Journal of Gerontological Nursing

Healthy People 2000 

Tuberculosis and the Elderly: A Community Health Perspective

Virginia L Gubser, RN, BSN

Abstract

ABSTRACT

Tuberculosis is an ancient disease which has had a resurgence in the United States. Many elderly clients were exposed to tuberculosis as children and young adults and are still carrying the infection today. This article describes tuberculosis as it affects the elderly client in community and nursing home settings. The history, etiology, clinical manifestations, treatment, and prevention of tuberculosis infection and disease are presented. Because nurses can be very instrumental in controlling tuberculosis in the elderly, gerontological nursing implications are discussed.

Abstract

ABSTRACT

Tuberculosis is an ancient disease which has had a resurgence in the United States. Many elderly clients were exposed to tuberculosis as children and young adults and are still carrying the infection today. This article describes tuberculosis as it affects the elderly client in community and nursing home settings. The history, etiology, clinical manifestations, treatment, and prevention of tuberculosis infection and disease are presented. Because nurses can be very instrumental in controlling tuberculosis in the elderly, gerontological nursing implications are discussed.
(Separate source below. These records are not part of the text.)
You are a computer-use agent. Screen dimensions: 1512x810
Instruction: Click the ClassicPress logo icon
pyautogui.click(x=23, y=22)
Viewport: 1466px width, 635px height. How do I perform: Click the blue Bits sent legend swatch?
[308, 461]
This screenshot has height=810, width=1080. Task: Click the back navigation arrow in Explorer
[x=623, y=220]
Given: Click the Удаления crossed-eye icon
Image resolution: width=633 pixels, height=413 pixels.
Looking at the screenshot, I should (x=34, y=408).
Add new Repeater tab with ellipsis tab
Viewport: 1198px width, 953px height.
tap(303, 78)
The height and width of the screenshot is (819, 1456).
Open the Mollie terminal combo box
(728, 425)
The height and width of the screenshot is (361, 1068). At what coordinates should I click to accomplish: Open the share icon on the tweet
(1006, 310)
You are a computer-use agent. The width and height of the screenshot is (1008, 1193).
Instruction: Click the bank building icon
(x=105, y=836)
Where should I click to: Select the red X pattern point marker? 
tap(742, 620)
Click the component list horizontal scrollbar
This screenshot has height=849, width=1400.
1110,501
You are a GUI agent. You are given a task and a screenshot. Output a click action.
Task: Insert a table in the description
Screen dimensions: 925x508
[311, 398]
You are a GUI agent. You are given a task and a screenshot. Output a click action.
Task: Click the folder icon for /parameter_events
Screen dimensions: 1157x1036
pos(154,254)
Tuberculosis (TB) is an ancient disease present in Egypt around 3700 BC (Morse, Brothwell, & Ucko, 1964) and was described by Hippocrates (1939) in his writing around 460-377 BC. Koch's discovery of the bacteria, Mycobacterium tuberculosis in 1882 convinced physicians that the disease was communicable and stimulated concerted efforts to fight the disease (Snider, 1994). Prior to 1944, when streptomycin was discovered, the treatment of TB consisted of bed rest, fresh air in dry climates, and surgical interventions in sanitariums, often in rural areas. The disease was viewed as a stigma because of fears of ostracism, job loss, and decreased marriage eligibility. With the discovery of several effective antibiotics in the 1940s and 1950s, TB began to be treated on an outpatient basis without the need for hospitalization or bed rest (Dubos & Dubos, 1994).

A TB infection is caused by the aerobic, acid-fast bacillus, M. tuberculosisy which is carried on airborne droplet nuclei when an infectious TB client sings, sneezes, laughs, or speaks. The small droplet nuclei (1 to 5 microns) are carried on air currents, and those that are inhaled and reach the alveoli can cause infection. People who are infected for the first time are usually protected by a well -functioning immune system, which walls off the bacillus in the lungs, and may remain asymptomatic for years (Hopkins & Schoener, 1996). Of those active infections which do occur, the majority are in the lungs, but the disease can spread to all parts of the body in elderly people who are especially susceptible to extrapulmonary infections (Yoshikawa, 1992).

Many elderly clients were exposed to M. tuberculosis as children and young adults. Once exposed, an individual may remain infected for years. Symptomatic TB disease may develop within a few weeks, or the person may remain asymptomatic for years if not for life. In those people, the only symptom of the disease is the positive tuberculin skin test. Infected people are more likely to develop the disease if they are under physical or emotional stress, are immunocompromised such as with an HIV infection, or experience a decline in immune system function because of the aging process (Snider, 1994).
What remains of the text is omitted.